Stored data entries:
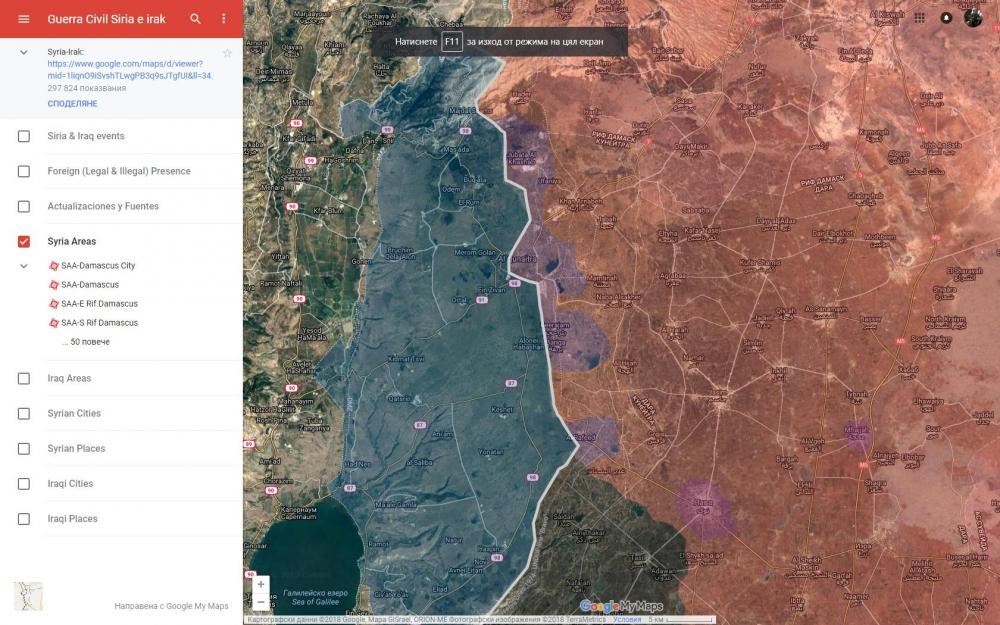The image size is (1000, 625).
Task: Uncheck the Syria Areas layer
Action: (x=24, y=241)
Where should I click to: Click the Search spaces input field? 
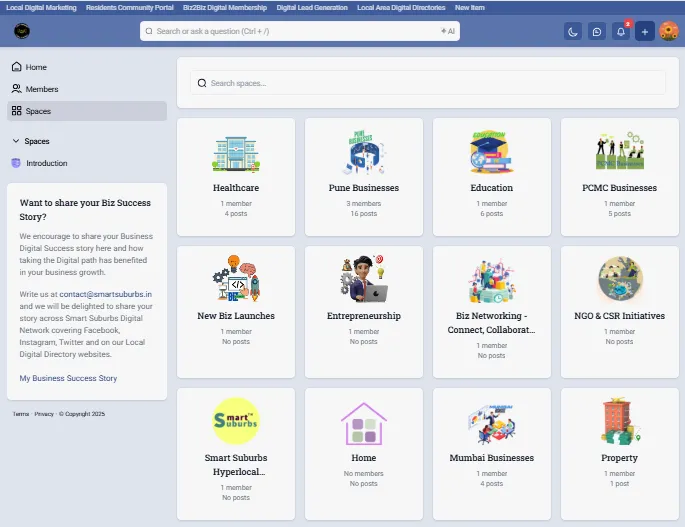coord(430,83)
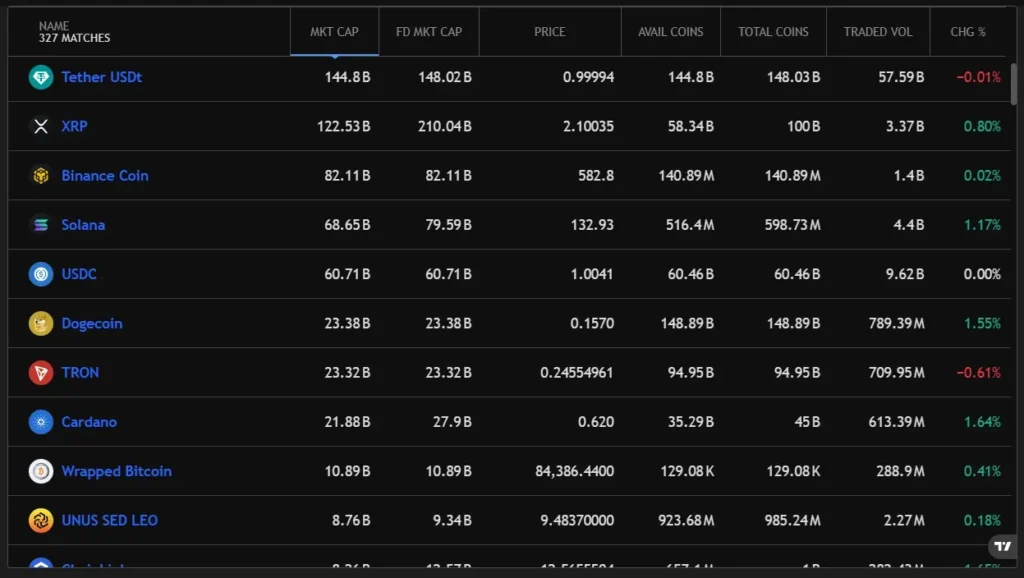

*Directions*: Retype only the lines from the one with "Where should I" through the final line of the entries, please, and keep the pictures out.

*Answer box*:
Where should I click to: Click the Search spaces input field? 
coord(430,83)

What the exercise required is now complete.